We have a field in mongo which is stored in old data as a string and new data as a uint, so I attempted to support that pattern by using UnmarshalBSONValue as such:
type MachineScoreType uint8
func (m *MachineScoreType) UnmarshalBSONValue(t bsontype.Type, b []byte) (err error) {
if len(b) == 0 {
*m = NOT_SET
return nil
}
if len(b) == 5 && b[0] == 1 && b[1] == 0 && b[2] == 0 && b[3] == 0 {
// Empty string case - bizarre what mongo passes us, but this is the empty string
*m = NOT_SET
return nil
}
if (b[0] == 0x0003 || b[0] == 0x000a || b[0] == 0x000b || b[0] == 0x000c || b[0] == 0x000d || b[0] == 0x000e) && len(b) > 4 {
// If this is a string machine score, it will be proceeded by a few NUL/whitespace chars
// e.g. ' offTopicScore'
// It also has a trailing space
// bytes hex before trimming: 0E0000006F6666546F70696353636F726500
s := string(b[4 : len(b)-1])
*m = MachineScoreTypeFromString(s)
} else {
// Otherwise, this is a uint8
*m = MachineScoreType(binary.LittleEndian.Uint16(b))
}
// Now we should have a uint8 - check to see if it's valid
if !m.IsValid() {
*m = INVALID_SCORE
return errors.WithStack(fmt.Errorf("'%s' (%X) is not a valid score type. valid choices: [%s]", string(b), b, strings.Join(machineScoreStrings, ", ")))
}
return nil
}
This works, but the fact that there are a range of control characters before a string (e.g. it could be 0x000a-0x000e) is confusing.

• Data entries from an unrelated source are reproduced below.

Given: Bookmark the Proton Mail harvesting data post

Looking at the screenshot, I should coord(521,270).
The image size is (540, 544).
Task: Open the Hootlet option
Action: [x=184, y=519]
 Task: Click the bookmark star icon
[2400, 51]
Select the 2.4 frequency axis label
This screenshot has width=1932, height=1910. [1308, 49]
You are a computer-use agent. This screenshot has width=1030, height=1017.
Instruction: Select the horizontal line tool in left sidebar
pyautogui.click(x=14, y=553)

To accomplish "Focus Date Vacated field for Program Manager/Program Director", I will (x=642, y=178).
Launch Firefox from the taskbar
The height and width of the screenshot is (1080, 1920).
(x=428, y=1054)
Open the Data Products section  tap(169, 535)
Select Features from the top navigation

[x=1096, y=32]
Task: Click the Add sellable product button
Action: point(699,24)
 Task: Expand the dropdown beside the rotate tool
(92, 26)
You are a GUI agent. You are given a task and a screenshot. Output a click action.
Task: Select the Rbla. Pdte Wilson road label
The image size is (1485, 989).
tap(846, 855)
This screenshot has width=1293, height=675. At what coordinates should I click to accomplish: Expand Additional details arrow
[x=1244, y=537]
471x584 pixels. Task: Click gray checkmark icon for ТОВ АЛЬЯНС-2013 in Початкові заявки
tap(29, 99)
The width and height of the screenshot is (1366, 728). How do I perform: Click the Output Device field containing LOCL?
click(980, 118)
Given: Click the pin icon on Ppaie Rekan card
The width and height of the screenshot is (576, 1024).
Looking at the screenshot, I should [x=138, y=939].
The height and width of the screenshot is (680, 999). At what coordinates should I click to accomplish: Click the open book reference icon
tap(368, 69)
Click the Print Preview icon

With UnmarshalJSON
, a string is prefixed and suffixed with a "
.
First question - can you help me understand why there are different NUL/control chars before a string?
Second and most important question - how should I be doing this in a more standard way? Decoding either as an uint8 or a string? (note - I realize mongo stores uint16 rather than uint8, but just want to be clear about what we’re ultimately trying to get from the function.